Reputation: 29497
Please note: if the cache systems mentioned in this question work so completely differently from one another that an answer to this question is nearly-impossible, then I would simplify this question down to anything that is just JCache (JSR107) compliant.
The major players in the distributed cache game, for Java at least, are EhCache, Hazelcast and Infinispan.
First of all, my understanding of a distributed cache is that it is a cache that lives inside a running JVM process, but that is constantly synchronizing its in-memory contents across other multiple JVM processes running elsewhere. Hence Process 1 (P1
) is running on Machine 1 (M1
), P2
is running on M2
and P3
is running on M3
. An instance of the same distributed cache is running on all 3 processes, but they somehow all know about each other and are able to keep their caches synchronized with one another.

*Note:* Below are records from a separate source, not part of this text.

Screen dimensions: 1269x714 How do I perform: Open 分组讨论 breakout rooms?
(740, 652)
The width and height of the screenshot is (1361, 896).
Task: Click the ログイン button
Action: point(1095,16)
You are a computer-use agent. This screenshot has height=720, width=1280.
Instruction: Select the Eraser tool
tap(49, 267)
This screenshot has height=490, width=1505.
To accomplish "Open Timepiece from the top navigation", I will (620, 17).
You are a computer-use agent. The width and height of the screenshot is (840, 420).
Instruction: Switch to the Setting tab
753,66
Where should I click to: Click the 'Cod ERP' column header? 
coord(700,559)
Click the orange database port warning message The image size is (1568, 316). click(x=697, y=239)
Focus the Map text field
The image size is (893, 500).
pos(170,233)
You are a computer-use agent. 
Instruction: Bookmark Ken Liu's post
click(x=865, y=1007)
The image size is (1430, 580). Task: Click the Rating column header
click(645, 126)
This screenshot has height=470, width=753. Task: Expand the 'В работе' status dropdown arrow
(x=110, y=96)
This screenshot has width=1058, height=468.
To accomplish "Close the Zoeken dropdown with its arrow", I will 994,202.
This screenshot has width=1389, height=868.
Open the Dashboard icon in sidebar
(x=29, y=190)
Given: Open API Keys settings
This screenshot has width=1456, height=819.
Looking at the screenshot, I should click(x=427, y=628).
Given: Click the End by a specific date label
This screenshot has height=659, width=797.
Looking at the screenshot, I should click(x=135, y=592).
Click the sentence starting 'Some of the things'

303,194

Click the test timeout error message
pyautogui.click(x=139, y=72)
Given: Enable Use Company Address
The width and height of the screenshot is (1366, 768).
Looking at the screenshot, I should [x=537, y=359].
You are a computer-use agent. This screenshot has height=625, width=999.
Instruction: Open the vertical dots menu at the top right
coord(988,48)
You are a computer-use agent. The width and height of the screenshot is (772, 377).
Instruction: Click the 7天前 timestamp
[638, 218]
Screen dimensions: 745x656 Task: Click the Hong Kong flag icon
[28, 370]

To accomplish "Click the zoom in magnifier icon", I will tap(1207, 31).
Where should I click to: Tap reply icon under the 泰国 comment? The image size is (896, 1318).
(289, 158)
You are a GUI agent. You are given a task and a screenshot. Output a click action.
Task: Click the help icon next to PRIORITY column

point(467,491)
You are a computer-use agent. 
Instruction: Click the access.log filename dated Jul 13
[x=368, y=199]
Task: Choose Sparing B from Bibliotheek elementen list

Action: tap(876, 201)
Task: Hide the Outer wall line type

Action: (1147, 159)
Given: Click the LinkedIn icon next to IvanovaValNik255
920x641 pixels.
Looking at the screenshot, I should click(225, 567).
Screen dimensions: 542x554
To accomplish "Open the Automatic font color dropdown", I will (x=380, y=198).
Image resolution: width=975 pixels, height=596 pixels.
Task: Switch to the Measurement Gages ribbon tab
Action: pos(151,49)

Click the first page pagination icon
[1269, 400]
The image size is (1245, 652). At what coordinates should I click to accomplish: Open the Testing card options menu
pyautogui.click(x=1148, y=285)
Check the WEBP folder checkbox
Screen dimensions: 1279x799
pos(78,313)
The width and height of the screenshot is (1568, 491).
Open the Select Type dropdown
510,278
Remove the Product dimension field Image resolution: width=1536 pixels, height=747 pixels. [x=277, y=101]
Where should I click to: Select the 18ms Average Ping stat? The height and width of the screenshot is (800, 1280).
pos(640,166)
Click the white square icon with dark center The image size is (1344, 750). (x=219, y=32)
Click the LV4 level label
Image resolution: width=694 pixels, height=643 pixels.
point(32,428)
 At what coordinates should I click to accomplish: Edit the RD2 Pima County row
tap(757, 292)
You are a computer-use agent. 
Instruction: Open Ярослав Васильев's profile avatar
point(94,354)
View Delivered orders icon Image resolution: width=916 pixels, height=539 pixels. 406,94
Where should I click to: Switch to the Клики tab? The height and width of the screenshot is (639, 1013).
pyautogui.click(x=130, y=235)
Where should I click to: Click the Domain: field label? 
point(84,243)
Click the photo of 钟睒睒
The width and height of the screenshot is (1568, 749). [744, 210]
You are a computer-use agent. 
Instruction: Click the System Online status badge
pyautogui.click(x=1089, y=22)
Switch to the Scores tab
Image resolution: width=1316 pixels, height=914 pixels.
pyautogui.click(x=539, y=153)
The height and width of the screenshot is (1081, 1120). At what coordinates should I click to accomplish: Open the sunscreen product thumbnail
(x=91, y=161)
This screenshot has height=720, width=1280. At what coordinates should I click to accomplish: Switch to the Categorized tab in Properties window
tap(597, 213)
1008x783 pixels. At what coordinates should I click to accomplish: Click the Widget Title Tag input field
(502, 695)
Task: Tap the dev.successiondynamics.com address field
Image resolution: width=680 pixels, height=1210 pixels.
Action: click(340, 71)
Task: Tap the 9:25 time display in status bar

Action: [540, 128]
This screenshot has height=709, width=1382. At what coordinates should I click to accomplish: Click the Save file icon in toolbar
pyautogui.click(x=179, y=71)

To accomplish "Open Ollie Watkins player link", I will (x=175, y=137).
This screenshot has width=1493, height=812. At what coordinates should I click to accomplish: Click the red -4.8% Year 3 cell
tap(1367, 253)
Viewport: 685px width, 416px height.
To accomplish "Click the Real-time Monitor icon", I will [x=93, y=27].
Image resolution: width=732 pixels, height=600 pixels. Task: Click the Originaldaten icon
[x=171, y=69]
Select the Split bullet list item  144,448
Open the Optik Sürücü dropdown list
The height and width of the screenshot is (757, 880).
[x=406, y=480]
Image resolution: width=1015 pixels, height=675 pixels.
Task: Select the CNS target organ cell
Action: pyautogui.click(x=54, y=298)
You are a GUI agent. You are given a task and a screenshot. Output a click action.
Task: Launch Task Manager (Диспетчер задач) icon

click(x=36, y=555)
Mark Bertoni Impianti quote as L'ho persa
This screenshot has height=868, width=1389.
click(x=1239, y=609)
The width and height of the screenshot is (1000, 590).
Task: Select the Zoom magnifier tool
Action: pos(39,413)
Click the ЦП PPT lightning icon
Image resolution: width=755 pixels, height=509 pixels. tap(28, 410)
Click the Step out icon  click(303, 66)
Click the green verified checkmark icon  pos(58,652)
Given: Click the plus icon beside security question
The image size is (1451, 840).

I believe EhCache accomplishes this inter-process synchrony via JGroups. Not sure what the others are using.
Furthermore, my understanding is that these configurations are limiting because, for each node/instance/process, you have to configure it and tell it about the other nodes/instances/processes in the system, so they can all sync their caches with one another. Something like this:
<cacheConfig>
<peers>
<instance uri="myapp01:12345" />
<instance uri="myapp02:12345" />
<instance uri="myapp03:12345" />
</peers>
</cacheConfig>
So to begin with, if anything I have stated is incorrect or is mislead, please begin by correcting me!
Assuming I'm more or less on track, then I'm confused how distributed caches could possibly work in an elastic/cloud environment where nodes are regulated by auto-scalers. One minute, load is peaking and there are 50 VMs serving your app. Hence, you would need 50 "peer instances" defined in your config. Then the next minute, load dwindles to a crawl and you only need 2 or 3 load balanced nodes. Since the number of "peer instances" is always changing, there's no way to configure your system properly in a static config file.
So I ask: How do distributed caches work on the cloud if there are never a static number of processes/instances running?
Upvotes: 1
Views: 594
Reputation: 6094
One way to handle that problem is to have an external (almost static) caching cluster which holds the data and your application (or the frontend servers) are using clients to connect to the cluster. You can still scale the caching clusters up and down to your needs but most of the time you'll need less nodes in the caching cluster than you'll need frontend servers.
Upvotes: 1